Bush-authorized torture = war crimes said FBI
posted by gatekeeper50 05/22/2008 03:02:09 PM EST

Even FBI agents suspected the interrogation techniques at Guantanamo and Abu Ghraib were illegal as reported in the following sentence from the Washington Post article. (
click here)
At one point, FBI agents went so far as to collect allegations of abuse in what they labeled a "war crimes file," the inspector general's report said, but the file was closed without action shortly afterward.
TPMMuckracker also covers the Inspector General's report including charts and revelation of previously undisclosed techniques.
Washington Post:
Five years ago, as troubling reports emerged about the treatment of detainees at Guantanamo Bay, Cuba, a career lawyer at the Justice Department began a long and relatively lonely campaign to alert top Bush administration officials to a strategy he considered "wrongheaded."
TPMMuckracker:
But as you dig down into the
370-page report (.pdf), it's most revealing for what it shows the U.S. government was actually doing to detainees. Because of the limited jurisdiction of the DOJ inspector general, the report was focused on the FBI. But in establishing the environment in which the FBI was operating, the report paints a picture of ghastly treatment of detainees by the United States on a consistent long-term basis.
In the course of his investigation, the IG interviewed 450 FBI agents who were detailed to Gitmo at one time or another. Nearly half reported witnessing or hearing about "rough or aggressive treatment of detainees, primarily by military investigators."
The report contains a chart of the conduct FBI agents reported at Gitmo and the manner in which the agents learned of the conduct.
Bruce C. Swartz, a criminal division deputy in charge of international issues, repeatedly questioned the effectiveness of harsh interrogation tactics at White House meetings of a special group formed to decide detainee matters, with representatives present from the Pentagon, the State Department and the CIA.

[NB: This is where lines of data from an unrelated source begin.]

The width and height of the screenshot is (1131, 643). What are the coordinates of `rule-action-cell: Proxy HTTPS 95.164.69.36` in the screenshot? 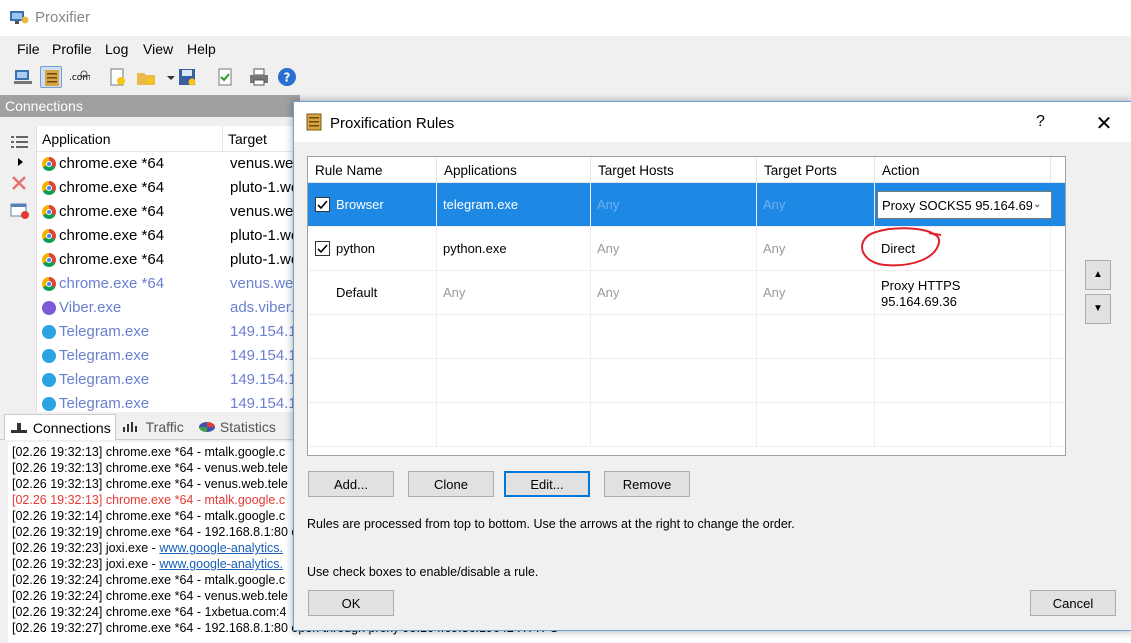 It's located at (963, 293).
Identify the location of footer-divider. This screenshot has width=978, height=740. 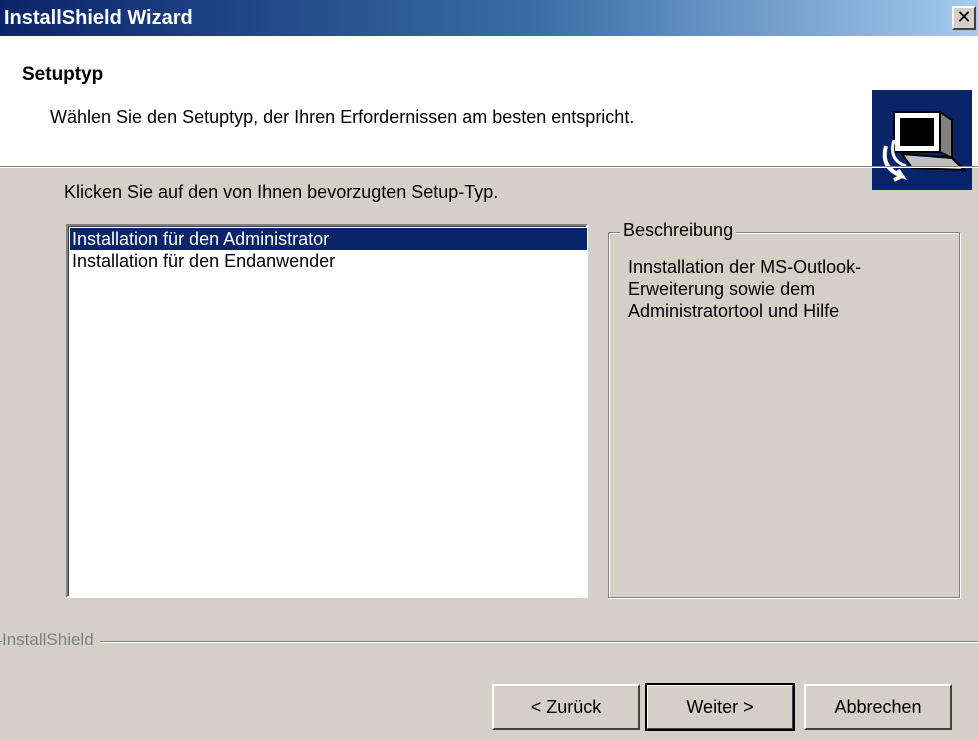
(489, 642).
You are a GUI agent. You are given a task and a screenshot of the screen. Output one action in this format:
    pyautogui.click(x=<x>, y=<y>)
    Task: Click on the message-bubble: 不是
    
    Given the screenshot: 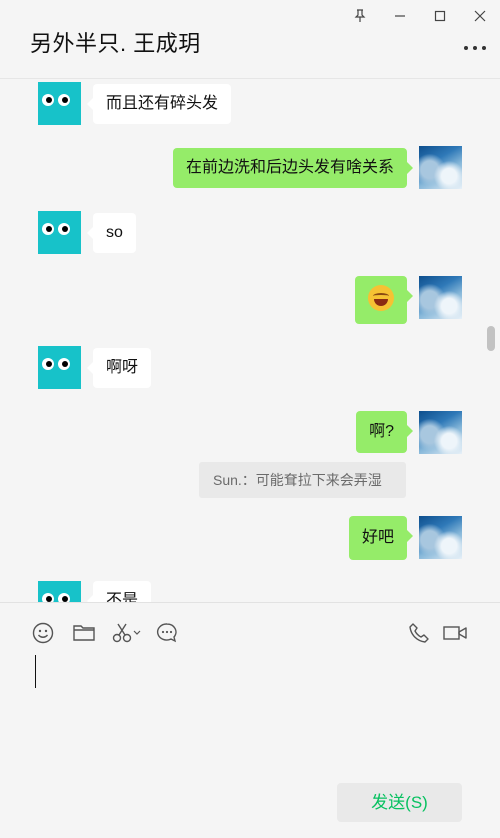 What is the action you would take?
    pyautogui.click(x=119, y=592)
    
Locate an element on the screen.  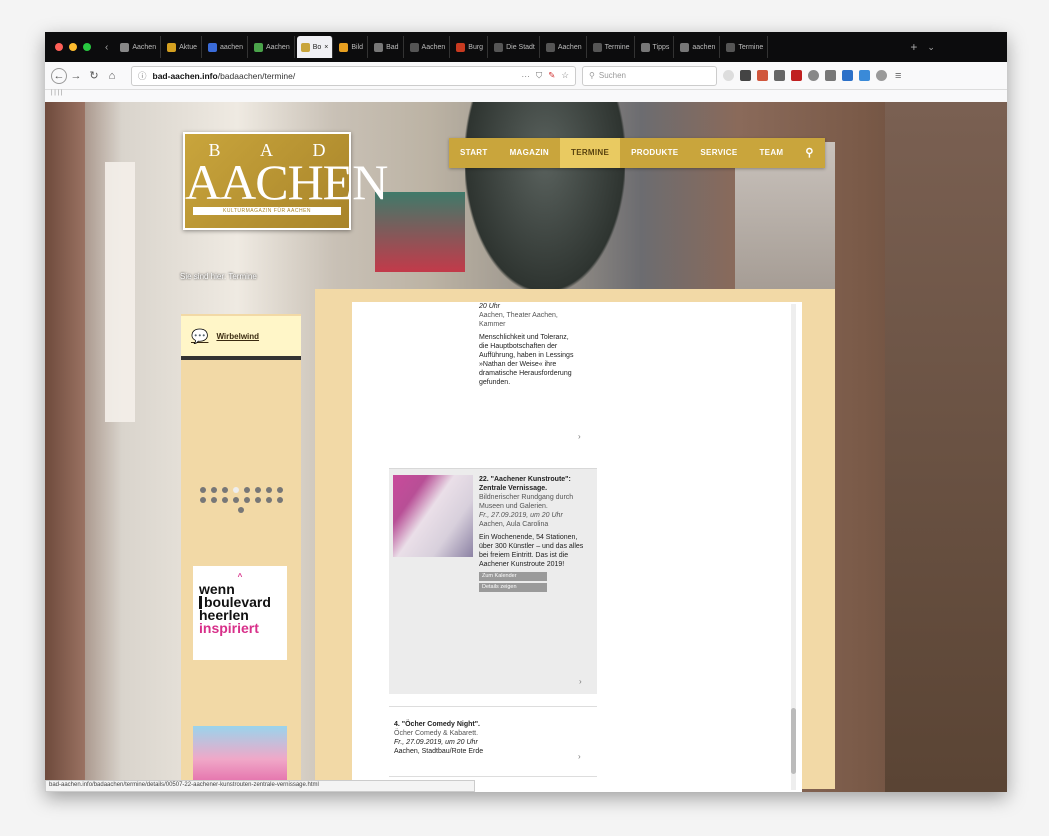
extension-icon is located at coordinates (762, 76).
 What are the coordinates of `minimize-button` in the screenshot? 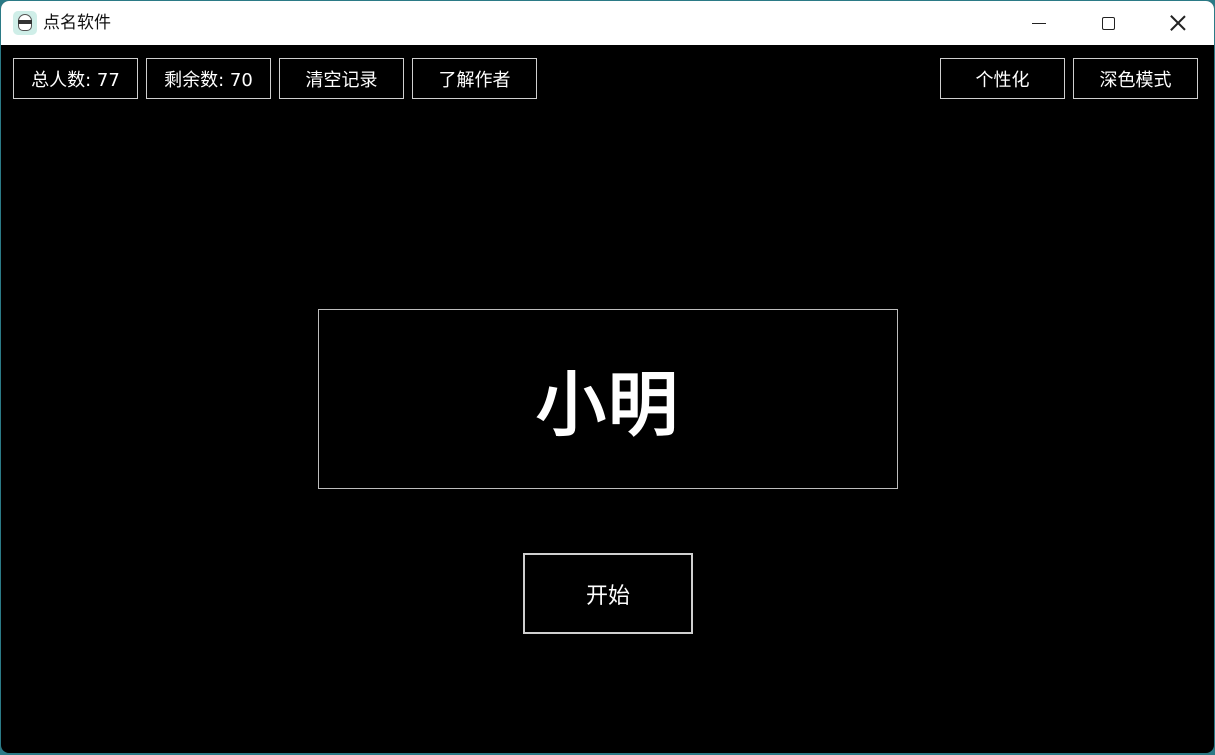 It's located at (1039, 23).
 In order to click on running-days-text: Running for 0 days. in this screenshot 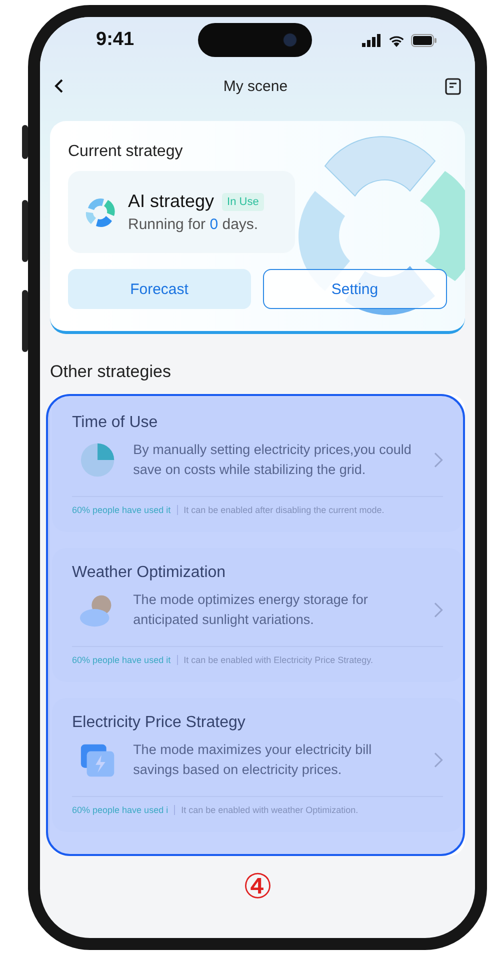, I will do `click(194, 224)`.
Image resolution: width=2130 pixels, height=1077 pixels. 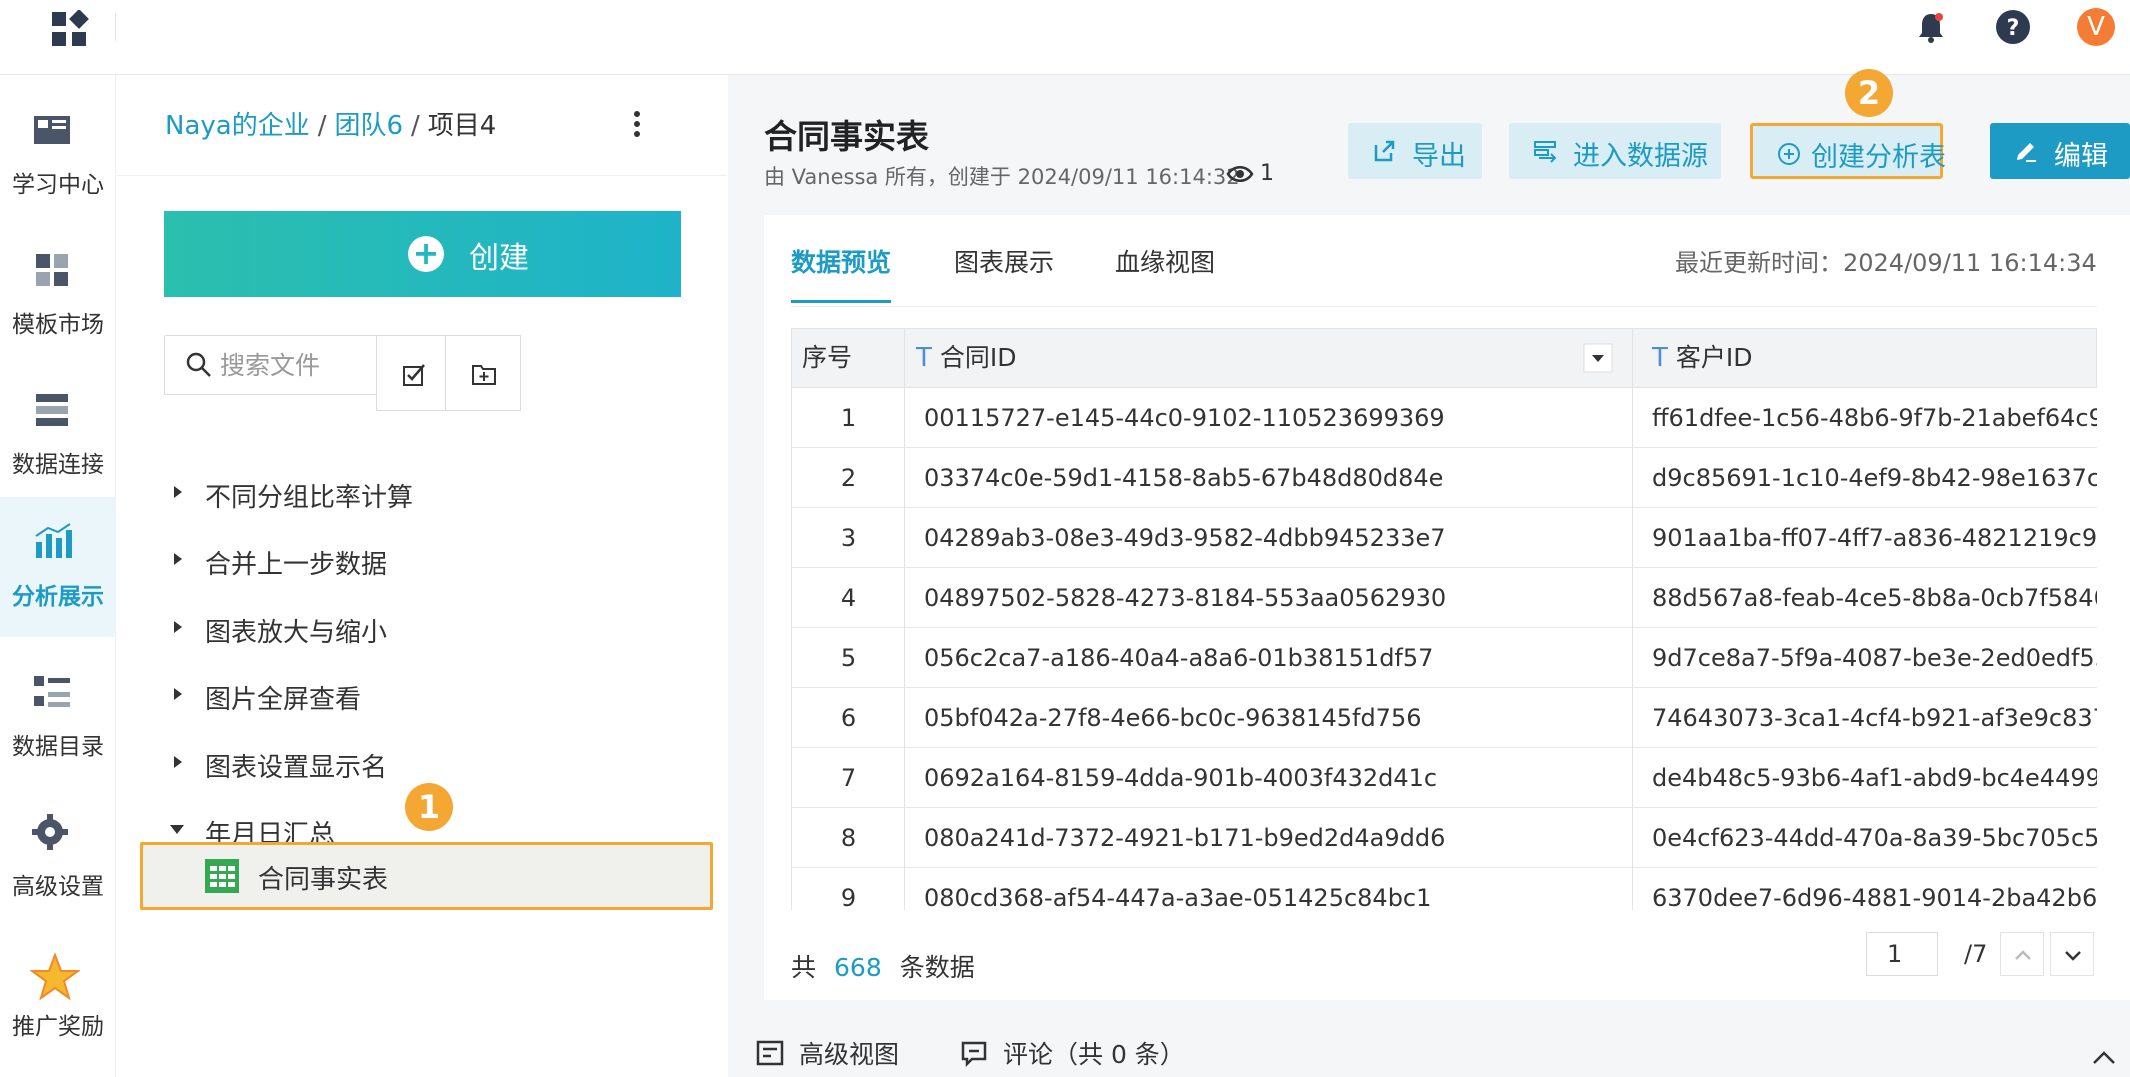 I want to click on caret-down-icon, so click(x=177, y=830).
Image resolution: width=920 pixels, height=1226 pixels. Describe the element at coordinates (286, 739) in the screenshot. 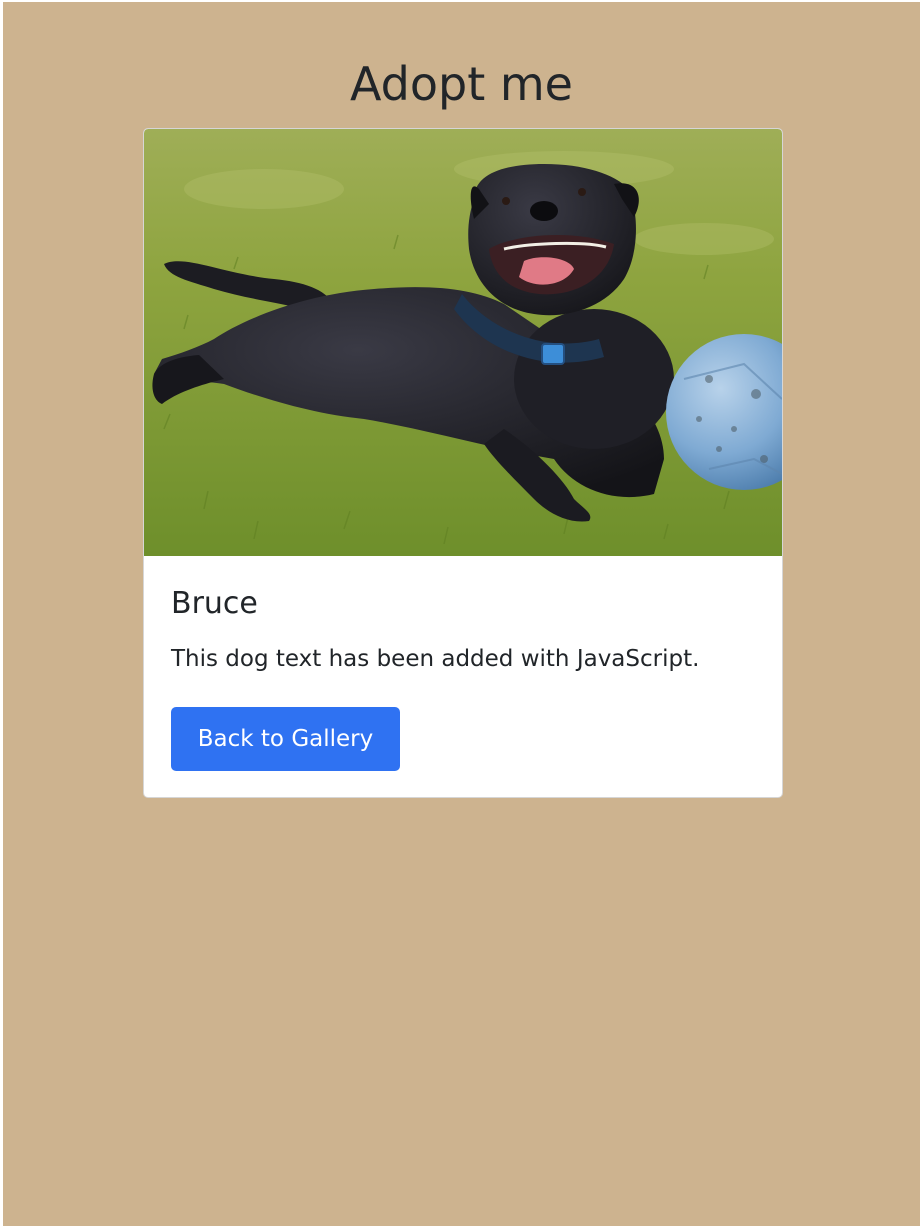

I see `back-to-gallery-button: Back to Gallery` at that location.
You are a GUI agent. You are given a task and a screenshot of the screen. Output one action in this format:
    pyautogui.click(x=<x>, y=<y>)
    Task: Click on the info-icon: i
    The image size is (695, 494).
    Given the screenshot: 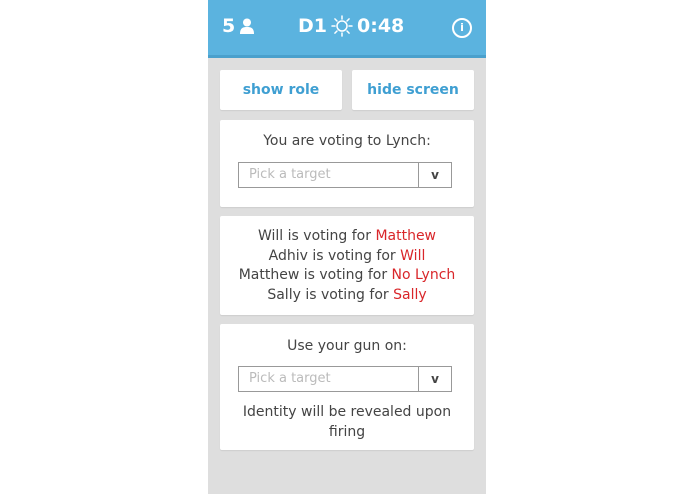 What is the action you would take?
    pyautogui.click(x=462, y=28)
    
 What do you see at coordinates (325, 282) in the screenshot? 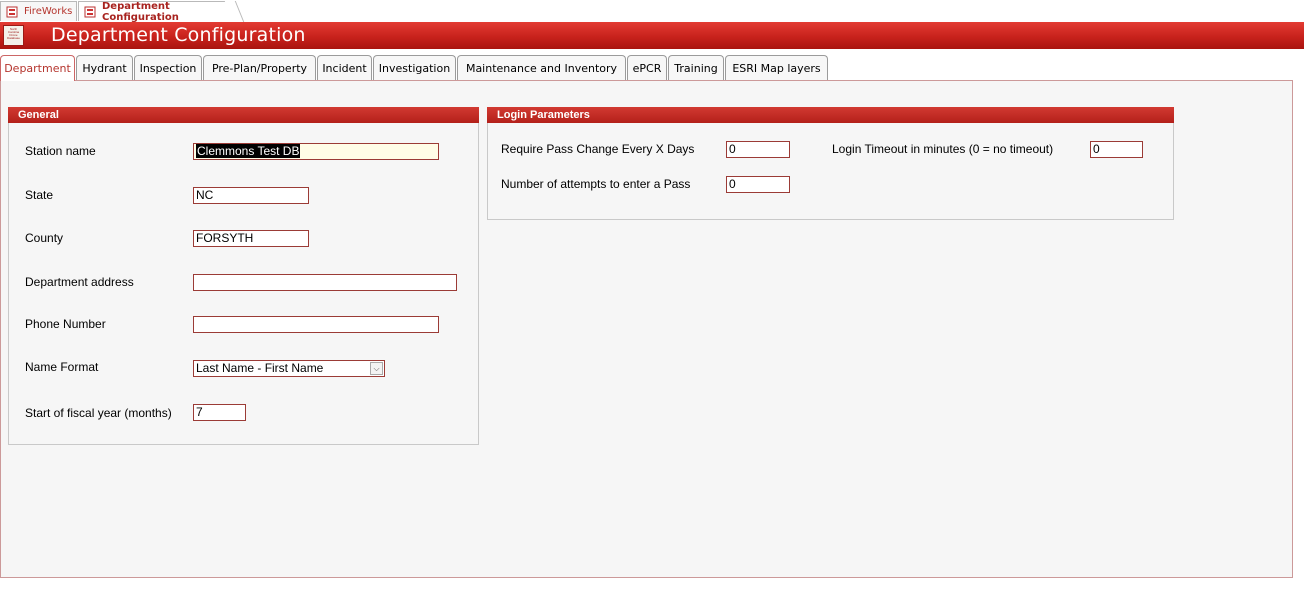
I see `department-address-field` at bounding box center [325, 282].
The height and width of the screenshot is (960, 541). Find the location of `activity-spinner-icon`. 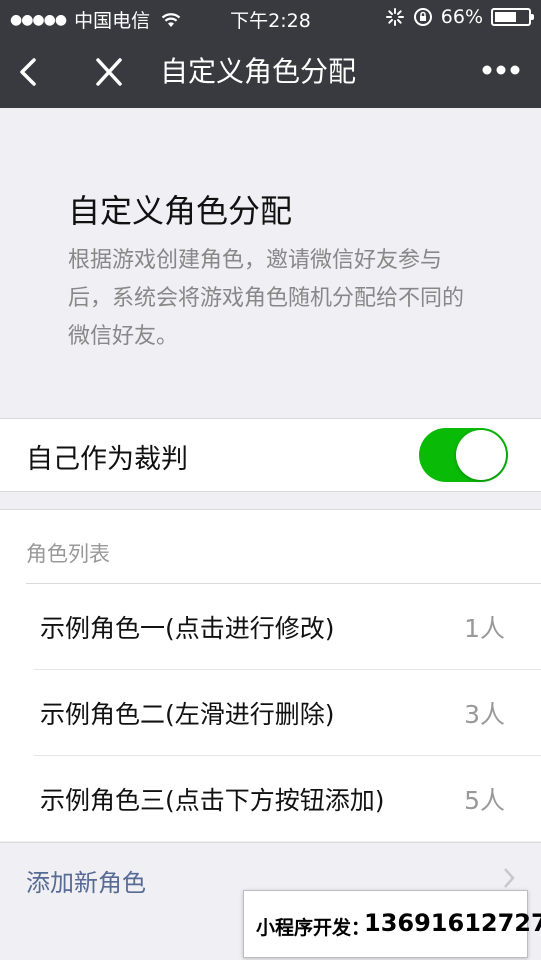

activity-spinner-icon is located at coordinates (394, 17).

Swartz warned that the abuse of Guantanamo inmates would do "grave damage" to the country's reputation and to its law enforcement record, according to an investigative audit released earlier this week by the Justice Department's inspector general. Swartz was joined by a handful of other top Justice and FBI officials who said the abuse would almost certainly taint any legal proceedings against the detainees.